Over the last twelve months Landsea Green Group has recorded a ROE of 30%. That means that for every HK$1 worth of shareholders' equity, it generated HK$0.30 in profit.

See our latest analysis for Landsea Green Group

How Do You Calculate Return On Equity?

The formula for return on equity is:

Return on Equity = Net Profit ÷ Shareholders' Equity

Or for Landsea Green Group:

30% = CN¥1.1b ÷ CN¥4.8b (Based on the trailing twelve months to December 2018.)

It's easy to understand the 'net profit' part of that equation, but 'shareholders' equity' requires further explanation. It is the capital paid in by shareholders, plus any retained earnings. You can calculate shareholders' equity by subtracting the company's total liabilities from its total assets.

What Does Return On Equity Mean?

Return on Equity measures a company's profitability against the profit it has kept for the business (plus any capital injections). The 'return' is the profit over the last twelve months. That means that the higher the ROE, the more profitable the company is. So, all else being equal, a high ROE is better than a low one. That means ROE can be used to compare two businesses.

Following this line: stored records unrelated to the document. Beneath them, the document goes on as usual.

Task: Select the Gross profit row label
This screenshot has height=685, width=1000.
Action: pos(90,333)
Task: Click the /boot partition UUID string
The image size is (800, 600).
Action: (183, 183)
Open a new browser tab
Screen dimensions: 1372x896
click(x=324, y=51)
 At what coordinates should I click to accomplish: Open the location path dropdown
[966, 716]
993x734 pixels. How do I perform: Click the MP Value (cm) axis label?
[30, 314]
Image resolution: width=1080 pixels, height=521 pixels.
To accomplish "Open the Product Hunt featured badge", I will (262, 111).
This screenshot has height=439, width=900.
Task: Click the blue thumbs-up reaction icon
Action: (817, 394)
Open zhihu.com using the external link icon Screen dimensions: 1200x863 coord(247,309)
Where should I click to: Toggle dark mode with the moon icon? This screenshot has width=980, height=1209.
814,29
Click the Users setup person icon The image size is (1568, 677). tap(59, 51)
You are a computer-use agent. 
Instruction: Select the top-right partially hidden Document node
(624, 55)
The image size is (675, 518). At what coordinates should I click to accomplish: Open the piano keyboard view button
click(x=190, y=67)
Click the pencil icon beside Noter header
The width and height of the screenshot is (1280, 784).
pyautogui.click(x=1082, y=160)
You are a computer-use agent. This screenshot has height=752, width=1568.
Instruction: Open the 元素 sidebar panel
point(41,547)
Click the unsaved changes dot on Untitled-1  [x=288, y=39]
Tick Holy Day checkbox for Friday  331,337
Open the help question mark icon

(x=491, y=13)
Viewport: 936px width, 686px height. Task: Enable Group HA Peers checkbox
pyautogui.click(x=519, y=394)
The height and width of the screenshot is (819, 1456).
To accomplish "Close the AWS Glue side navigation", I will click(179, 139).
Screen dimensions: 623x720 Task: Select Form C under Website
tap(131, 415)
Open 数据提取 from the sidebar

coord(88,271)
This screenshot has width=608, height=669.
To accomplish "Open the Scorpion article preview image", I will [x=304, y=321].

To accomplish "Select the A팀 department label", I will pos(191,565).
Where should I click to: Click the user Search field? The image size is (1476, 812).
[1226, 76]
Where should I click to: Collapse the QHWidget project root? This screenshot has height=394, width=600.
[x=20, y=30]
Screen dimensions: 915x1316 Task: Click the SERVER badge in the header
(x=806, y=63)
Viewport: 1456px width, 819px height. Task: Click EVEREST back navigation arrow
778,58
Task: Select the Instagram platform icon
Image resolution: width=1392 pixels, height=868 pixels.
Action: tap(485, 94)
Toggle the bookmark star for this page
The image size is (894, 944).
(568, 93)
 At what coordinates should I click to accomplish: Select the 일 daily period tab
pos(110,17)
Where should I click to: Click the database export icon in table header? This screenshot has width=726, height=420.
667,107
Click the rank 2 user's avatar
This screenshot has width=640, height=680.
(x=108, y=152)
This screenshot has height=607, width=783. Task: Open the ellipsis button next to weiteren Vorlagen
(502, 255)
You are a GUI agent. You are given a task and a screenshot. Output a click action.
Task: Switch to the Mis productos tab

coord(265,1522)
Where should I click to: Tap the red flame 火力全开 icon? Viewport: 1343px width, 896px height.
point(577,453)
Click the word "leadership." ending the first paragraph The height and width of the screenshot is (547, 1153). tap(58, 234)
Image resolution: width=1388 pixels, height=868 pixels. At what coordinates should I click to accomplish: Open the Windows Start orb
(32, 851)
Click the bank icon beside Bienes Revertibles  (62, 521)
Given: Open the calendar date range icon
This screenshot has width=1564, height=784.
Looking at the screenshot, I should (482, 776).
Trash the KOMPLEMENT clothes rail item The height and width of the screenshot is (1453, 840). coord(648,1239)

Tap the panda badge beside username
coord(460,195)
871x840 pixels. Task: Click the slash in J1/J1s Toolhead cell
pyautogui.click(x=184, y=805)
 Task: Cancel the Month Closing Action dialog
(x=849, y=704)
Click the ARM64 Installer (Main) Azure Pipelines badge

Does Landsea Green Group Have A Good Return On Equity?

Arguably the easiest way to assess company's ROE is to compare it with the average in its industry. The limitation of this approach is that some companies are quite different from others, even within the same industry classification. Pleasingly, Landsea Green Group has a superior ROE than the average (9.1%) company in the Real Estate industry.

SEHK:106 Past Revenue and Net Income, April 28th 2019
SEHK:106 Past Revenue and Net Income, April 28th 2019

That is a good sign. We think a high ROE, alone, is usually enough to justify further research into a company. For example, I often check if insiders have been buying shares .

How Does Debt Impact ROE?

Companies usually need to invest money to grow their profits. The cash for investment can come from prior year profits (retained earnings), issuing new shares, or borrowing. In the case of the first and second options, the ROE will reflect this use of cash, for growth. In the latter case, the use of debt will improve the returns, but will not change the equity. That will make the ROE look better than if no debt was used.

Landsea Green Group's Debt And Its 30% ROE

It's worth noting the significant use of debt by Landsea Green Group, leading to its debt to equity ratio of 1.58. I think the ROE is impressive, but it would have been assisted by the use of debt. Investors should think carefully about how a company might perform if it was unable to borrow so easily, because credit markets do change over time.